Extract the lines of the entries below from the line containing "The width and height of the screenshot is (201, 2576)." through the line containing "center [955, 39].", both included, and reproduce them without any changes.

[Items from a data source]

>> BEGIN

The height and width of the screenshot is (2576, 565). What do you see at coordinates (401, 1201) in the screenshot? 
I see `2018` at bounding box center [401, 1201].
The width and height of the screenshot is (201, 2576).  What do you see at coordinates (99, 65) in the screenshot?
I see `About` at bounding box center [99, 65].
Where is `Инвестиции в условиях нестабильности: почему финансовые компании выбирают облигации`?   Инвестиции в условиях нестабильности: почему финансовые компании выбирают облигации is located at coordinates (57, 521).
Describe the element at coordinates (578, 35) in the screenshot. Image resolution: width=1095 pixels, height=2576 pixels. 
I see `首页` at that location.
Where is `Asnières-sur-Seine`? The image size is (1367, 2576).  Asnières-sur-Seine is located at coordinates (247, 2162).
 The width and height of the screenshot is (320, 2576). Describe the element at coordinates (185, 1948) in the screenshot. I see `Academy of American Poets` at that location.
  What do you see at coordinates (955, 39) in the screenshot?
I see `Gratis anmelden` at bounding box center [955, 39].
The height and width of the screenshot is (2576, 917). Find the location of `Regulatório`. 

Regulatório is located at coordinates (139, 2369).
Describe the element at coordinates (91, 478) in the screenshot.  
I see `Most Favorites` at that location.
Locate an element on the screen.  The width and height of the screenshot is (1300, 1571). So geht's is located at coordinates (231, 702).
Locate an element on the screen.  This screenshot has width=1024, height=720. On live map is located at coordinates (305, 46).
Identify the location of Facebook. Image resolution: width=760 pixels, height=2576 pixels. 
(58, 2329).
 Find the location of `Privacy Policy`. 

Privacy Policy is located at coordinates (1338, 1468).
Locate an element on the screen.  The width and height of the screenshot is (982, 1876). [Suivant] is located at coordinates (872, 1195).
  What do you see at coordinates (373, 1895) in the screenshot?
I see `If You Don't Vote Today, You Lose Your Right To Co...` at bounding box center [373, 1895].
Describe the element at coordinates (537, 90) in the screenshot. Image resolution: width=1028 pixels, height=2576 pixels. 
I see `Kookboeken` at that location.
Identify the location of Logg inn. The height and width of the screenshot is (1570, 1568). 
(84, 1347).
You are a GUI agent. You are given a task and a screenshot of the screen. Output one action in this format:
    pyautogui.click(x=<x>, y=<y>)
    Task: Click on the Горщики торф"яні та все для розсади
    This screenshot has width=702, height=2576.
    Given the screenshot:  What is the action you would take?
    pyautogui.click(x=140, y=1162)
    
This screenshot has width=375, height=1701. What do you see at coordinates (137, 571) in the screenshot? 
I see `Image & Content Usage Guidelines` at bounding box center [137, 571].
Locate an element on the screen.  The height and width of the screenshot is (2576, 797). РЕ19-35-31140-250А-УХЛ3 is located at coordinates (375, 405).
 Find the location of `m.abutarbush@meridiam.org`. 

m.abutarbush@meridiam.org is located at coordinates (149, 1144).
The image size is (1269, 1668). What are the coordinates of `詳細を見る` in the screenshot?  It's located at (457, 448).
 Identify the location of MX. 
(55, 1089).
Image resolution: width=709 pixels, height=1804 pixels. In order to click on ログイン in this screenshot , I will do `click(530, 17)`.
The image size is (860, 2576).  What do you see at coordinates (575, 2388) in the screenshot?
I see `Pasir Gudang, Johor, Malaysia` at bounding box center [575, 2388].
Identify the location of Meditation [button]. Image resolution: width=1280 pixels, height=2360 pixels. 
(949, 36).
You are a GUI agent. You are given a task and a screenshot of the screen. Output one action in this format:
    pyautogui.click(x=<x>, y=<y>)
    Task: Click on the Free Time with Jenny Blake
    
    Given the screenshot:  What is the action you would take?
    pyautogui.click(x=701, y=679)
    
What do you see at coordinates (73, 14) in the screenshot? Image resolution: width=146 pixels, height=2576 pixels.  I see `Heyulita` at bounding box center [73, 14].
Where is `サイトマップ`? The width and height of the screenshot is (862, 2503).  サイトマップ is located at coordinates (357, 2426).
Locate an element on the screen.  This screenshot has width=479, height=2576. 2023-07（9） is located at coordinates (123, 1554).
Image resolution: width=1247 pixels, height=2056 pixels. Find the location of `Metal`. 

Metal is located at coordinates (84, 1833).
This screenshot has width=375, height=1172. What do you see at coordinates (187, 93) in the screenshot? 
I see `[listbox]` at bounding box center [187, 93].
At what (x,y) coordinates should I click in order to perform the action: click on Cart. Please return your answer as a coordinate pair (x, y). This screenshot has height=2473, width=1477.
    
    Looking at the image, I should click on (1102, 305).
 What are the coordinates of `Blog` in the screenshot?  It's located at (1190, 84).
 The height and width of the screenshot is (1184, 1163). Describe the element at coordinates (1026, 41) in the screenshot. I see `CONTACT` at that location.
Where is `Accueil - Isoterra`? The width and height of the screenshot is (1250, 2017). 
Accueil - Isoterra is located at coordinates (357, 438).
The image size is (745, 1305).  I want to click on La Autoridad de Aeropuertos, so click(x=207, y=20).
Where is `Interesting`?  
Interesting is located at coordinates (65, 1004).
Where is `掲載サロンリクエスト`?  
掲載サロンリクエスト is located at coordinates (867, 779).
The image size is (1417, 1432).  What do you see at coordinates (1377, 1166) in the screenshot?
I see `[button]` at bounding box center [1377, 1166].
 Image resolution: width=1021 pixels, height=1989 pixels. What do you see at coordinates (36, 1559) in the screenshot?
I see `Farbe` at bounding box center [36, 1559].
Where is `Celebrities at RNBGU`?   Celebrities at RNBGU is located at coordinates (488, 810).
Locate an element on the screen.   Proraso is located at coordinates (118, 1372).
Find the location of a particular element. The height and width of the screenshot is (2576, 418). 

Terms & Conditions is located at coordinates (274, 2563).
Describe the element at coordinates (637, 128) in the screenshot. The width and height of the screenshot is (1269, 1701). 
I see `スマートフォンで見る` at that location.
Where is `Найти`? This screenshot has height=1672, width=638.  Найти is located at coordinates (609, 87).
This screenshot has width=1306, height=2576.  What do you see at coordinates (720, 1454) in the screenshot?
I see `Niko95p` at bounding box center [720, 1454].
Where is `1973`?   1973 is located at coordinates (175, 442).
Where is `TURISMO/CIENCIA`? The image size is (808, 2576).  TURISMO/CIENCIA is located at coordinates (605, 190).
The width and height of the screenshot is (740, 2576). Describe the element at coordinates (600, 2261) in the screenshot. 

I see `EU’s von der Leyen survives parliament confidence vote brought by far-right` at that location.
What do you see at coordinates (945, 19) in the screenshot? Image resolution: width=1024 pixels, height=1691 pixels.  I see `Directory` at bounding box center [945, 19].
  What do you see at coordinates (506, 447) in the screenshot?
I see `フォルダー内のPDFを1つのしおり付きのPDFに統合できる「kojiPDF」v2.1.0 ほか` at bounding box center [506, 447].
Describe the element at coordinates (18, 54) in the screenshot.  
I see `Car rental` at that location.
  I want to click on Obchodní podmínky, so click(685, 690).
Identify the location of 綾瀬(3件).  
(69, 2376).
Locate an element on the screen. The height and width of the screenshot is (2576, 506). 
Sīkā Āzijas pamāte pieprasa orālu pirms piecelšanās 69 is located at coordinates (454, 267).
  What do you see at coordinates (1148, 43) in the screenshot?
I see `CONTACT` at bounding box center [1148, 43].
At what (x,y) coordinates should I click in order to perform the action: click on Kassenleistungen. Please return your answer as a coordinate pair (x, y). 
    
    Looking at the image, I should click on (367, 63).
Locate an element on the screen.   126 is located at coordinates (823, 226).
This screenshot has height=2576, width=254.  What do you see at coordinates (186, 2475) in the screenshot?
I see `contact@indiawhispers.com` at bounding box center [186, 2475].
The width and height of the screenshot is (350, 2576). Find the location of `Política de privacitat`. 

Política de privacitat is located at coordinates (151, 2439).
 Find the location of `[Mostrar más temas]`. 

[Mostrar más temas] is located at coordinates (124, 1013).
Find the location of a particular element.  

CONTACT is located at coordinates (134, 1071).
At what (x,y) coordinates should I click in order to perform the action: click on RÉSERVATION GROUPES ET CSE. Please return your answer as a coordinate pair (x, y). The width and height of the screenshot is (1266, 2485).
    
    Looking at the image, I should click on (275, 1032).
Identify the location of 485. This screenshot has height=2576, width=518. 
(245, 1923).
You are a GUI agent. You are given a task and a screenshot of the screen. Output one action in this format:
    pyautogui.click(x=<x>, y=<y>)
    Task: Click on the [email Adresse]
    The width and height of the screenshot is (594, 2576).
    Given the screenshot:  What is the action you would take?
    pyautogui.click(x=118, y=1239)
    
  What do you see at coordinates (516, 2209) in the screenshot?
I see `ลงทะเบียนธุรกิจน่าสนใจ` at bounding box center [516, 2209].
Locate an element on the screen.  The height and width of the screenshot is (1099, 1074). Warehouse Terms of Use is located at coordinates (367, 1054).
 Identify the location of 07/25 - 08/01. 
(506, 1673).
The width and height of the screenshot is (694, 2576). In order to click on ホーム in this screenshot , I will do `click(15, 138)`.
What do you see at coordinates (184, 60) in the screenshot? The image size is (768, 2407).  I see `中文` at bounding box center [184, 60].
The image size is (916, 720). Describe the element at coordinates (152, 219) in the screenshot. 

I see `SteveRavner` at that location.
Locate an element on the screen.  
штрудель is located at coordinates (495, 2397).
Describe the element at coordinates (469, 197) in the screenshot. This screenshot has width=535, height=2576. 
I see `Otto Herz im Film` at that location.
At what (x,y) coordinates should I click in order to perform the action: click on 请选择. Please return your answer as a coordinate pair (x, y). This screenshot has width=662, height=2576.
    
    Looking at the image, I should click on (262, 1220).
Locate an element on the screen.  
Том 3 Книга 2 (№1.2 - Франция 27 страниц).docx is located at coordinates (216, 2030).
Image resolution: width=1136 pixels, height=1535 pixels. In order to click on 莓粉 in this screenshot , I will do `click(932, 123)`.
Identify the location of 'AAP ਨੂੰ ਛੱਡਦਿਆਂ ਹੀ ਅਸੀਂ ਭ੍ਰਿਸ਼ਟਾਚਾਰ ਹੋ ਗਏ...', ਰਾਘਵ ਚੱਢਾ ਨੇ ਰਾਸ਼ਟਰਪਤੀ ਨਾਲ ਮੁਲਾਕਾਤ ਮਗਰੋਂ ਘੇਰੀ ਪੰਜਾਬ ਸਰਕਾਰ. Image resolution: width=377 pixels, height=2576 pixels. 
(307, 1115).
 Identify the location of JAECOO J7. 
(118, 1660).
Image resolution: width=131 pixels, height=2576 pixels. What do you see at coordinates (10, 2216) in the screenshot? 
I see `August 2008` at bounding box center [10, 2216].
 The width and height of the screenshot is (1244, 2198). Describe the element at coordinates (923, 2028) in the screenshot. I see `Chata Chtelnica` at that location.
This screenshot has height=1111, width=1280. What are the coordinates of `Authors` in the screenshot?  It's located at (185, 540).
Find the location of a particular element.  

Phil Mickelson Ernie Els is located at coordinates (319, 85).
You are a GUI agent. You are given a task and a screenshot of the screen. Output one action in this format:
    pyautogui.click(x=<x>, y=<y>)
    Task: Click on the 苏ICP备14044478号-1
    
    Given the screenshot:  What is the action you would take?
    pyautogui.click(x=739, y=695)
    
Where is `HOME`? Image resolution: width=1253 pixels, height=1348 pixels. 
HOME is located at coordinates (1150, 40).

>> END

■ FINAL RESULT ■
The width and height of the screenshot is (201, 2576).  What do you see at coordinates (99, 65) in the screenshot?
I see `About` at bounding box center [99, 65].
Where is `Инвестиции в условиях нестабильности: почему финансовые компании выбирают облигации`?   Инвестиции в условиях нестабильности: почему финансовые компании выбирают облигации is located at coordinates (57, 521).
Describe the element at coordinates (578, 35) in the screenshot. Image resolution: width=1095 pixels, height=2576 pixels. 
I see `首页` at that location.
Where is `Asnières-sur-Seine`? The image size is (1367, 2576).  Asnières-sur-Seine is located at coordinates (247, 2162).
 The width and height of the screenshot is (320, 2576). Describe the element at coordinates (185, 1948) in the screenshot. I see `Academy of American Poets` at that location.
  What do you see at coordinates (955, 39) in the screenshot?
I see `Gratis anmelden` at bounding box center [955, 39].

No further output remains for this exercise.